Assignment
Return each line exactly as written. Begin with the first line of the entries and end with the line that has "Given: Switch to the Störsicherheit tab".
Data for review START
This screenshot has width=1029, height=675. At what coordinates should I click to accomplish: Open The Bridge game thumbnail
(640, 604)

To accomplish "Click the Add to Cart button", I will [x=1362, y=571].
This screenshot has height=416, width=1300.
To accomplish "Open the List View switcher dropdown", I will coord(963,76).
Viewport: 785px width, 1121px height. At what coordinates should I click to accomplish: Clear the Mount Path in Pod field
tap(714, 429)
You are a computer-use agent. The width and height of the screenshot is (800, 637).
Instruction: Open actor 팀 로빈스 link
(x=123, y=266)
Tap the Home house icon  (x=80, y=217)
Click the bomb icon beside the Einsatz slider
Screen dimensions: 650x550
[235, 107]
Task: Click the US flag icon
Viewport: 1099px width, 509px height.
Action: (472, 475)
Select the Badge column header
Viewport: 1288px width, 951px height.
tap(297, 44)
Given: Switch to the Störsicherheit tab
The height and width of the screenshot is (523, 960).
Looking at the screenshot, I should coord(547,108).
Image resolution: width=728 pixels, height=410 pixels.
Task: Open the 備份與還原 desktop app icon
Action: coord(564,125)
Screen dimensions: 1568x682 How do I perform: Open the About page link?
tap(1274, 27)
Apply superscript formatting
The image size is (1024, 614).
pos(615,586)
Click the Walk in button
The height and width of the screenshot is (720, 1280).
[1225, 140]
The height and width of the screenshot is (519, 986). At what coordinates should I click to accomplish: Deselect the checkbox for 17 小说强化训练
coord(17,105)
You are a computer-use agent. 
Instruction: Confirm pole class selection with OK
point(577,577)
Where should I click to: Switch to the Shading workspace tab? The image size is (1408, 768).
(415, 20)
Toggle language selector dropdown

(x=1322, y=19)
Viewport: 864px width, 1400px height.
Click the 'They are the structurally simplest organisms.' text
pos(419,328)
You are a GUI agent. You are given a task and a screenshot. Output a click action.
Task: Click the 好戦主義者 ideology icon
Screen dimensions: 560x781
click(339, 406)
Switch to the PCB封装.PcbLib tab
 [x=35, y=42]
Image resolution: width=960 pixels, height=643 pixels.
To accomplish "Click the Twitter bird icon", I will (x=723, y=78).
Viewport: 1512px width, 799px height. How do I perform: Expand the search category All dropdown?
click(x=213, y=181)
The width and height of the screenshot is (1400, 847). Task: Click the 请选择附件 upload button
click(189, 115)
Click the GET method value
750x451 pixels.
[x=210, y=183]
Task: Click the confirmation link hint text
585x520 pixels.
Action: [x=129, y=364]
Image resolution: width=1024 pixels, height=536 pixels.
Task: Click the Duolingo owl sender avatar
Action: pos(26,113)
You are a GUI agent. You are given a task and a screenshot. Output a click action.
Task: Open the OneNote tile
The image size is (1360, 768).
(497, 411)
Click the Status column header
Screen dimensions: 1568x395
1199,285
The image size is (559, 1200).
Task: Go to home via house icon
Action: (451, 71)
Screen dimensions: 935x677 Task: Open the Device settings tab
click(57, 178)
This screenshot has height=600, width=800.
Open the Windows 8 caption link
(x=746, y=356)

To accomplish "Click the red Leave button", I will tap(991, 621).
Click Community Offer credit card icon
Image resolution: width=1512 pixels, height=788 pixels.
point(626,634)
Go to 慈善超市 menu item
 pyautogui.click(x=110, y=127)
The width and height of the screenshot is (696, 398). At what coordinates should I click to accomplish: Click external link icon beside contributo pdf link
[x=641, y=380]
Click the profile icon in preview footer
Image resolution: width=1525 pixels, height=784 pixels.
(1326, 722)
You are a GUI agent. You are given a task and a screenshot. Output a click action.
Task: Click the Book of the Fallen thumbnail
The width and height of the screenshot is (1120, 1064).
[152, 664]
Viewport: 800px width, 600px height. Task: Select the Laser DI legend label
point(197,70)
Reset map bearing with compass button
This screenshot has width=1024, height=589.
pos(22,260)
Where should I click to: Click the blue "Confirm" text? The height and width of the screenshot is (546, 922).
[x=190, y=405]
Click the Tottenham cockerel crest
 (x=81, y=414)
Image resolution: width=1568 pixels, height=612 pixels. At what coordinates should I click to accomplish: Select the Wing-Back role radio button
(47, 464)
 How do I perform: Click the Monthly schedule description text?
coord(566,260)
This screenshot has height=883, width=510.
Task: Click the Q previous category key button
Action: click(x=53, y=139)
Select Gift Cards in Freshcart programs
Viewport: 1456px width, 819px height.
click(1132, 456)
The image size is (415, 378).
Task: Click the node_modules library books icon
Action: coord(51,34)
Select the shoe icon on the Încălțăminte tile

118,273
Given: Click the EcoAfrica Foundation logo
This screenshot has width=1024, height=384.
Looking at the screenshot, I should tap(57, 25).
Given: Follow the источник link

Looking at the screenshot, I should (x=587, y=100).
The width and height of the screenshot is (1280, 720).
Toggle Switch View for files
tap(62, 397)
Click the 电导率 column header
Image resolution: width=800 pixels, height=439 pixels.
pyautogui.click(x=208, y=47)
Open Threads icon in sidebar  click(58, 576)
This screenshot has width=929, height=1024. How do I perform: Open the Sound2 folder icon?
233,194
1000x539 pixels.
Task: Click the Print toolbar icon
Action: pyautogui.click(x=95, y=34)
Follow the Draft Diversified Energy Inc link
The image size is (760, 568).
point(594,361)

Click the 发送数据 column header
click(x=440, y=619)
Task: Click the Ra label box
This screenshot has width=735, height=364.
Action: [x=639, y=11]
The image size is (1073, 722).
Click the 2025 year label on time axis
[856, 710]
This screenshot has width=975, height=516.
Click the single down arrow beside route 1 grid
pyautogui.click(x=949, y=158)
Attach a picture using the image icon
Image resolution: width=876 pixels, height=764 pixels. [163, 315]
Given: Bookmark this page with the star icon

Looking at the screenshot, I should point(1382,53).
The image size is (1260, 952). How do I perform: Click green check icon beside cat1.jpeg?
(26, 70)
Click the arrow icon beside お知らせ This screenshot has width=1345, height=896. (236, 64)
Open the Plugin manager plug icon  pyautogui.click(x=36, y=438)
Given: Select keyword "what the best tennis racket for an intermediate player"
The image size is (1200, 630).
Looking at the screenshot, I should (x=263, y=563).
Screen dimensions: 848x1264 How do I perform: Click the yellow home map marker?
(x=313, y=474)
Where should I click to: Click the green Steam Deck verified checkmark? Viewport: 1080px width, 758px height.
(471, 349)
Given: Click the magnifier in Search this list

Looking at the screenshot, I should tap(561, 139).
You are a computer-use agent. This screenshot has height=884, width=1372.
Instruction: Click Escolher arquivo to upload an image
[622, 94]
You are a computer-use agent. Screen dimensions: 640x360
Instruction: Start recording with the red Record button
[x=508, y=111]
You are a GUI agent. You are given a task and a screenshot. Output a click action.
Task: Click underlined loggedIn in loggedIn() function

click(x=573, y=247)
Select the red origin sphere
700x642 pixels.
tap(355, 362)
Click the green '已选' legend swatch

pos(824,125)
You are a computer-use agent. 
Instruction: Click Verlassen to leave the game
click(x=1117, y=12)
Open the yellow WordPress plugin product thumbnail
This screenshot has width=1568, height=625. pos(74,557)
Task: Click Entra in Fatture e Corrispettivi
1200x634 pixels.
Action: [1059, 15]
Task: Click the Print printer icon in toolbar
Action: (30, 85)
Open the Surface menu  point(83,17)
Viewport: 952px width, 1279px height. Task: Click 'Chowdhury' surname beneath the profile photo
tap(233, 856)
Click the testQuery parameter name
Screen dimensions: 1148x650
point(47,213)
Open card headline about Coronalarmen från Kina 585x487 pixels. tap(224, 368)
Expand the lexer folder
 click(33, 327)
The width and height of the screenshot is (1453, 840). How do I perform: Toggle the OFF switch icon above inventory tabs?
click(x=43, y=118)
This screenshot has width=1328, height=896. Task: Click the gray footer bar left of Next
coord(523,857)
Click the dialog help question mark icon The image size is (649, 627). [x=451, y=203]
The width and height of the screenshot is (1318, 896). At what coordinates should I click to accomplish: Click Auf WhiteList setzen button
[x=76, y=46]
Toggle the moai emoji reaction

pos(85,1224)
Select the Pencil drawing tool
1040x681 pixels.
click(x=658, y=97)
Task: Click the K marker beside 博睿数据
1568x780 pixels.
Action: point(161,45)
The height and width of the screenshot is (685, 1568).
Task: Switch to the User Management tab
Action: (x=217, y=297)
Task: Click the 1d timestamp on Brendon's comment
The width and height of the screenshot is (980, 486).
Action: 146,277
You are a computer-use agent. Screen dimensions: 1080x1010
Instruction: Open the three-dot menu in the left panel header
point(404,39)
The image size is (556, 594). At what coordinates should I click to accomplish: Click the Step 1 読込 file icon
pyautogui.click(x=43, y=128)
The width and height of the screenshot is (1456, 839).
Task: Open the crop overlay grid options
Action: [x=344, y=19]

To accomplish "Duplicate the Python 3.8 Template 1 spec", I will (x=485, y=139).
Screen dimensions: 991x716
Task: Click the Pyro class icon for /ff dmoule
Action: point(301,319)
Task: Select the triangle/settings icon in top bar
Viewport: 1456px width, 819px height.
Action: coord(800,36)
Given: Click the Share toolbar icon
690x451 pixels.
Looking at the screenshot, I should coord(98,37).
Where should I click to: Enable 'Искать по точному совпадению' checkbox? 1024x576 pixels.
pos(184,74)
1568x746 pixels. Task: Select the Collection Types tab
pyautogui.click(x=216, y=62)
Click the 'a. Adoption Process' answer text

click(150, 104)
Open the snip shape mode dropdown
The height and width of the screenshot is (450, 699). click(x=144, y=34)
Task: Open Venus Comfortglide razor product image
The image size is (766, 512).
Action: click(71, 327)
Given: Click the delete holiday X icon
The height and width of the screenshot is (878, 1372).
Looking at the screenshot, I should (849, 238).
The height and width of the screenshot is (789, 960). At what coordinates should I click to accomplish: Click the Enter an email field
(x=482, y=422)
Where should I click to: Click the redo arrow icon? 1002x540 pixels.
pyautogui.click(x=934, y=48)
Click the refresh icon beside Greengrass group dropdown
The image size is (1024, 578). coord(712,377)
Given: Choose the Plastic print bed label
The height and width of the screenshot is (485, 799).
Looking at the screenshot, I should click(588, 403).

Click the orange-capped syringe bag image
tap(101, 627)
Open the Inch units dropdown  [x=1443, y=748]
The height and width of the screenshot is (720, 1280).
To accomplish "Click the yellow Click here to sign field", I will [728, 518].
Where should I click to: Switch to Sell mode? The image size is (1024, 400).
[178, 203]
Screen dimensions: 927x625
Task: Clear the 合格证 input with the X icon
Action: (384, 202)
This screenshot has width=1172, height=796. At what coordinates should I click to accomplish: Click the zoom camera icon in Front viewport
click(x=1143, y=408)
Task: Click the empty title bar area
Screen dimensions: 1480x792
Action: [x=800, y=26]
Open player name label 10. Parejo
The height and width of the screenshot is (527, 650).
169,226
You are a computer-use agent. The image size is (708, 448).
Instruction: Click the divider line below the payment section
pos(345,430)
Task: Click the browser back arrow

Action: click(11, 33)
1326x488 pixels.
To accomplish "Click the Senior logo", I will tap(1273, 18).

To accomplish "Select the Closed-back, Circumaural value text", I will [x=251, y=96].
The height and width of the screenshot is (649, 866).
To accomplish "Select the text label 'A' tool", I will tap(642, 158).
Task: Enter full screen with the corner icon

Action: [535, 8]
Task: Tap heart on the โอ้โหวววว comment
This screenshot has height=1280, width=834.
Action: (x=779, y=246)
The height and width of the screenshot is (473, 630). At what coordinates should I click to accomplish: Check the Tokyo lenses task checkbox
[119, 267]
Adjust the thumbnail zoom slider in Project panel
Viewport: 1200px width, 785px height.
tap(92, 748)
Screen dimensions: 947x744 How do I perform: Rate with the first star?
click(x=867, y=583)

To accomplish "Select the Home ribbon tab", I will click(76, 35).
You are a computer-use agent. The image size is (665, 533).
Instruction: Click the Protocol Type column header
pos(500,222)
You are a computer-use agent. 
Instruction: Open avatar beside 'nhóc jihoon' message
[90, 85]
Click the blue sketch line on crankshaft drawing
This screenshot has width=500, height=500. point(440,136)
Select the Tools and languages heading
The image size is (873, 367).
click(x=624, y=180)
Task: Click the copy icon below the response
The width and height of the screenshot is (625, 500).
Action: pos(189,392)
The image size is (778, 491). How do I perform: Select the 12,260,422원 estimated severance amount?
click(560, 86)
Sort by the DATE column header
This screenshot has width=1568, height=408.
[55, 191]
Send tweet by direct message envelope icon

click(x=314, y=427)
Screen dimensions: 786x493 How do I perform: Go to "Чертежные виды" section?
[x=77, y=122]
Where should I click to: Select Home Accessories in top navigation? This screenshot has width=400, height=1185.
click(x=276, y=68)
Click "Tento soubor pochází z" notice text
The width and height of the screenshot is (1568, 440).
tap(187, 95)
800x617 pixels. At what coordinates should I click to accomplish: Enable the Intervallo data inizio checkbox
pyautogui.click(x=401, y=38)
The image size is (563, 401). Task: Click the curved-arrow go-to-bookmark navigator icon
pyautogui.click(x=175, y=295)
Data for review END
Reply
This screenshot has width=1029, height=675. At what coordinates should I click to accomplish: Open The Bridge game thumbnail
(640, 604)

To accomplish "Click the Add to Cart button", I will [x=1362, y=571].
This screenshot has height=416, width=1300.
To accomplish "Open the List View switcher dropdown", I will coord(963,76).
Viewport: 785px width, 1121px height. At what coordinates should I click to accomplish: Clear the Mount Path in Pod field
tap(714, 429)
You are a computer-use agent. The width and height of the screenshot is (800, 637).
Instruction: Open actor 팀 로빈스 link
(x=123, y=266)
Tap the Home house icon  (x=80, y=217)
Click the bomb icon beside the Einsatz slider
Screen dimensions: 650x550
[235, 107]
Task: Click the US flag icon
Viewport: 1099px width, 509px height.
Action: (472, 475)
Select the Badge column header
Viewport: 1288px width, 951px height.
tap(297, 44)
Given: Switch to the Störsicherheit tab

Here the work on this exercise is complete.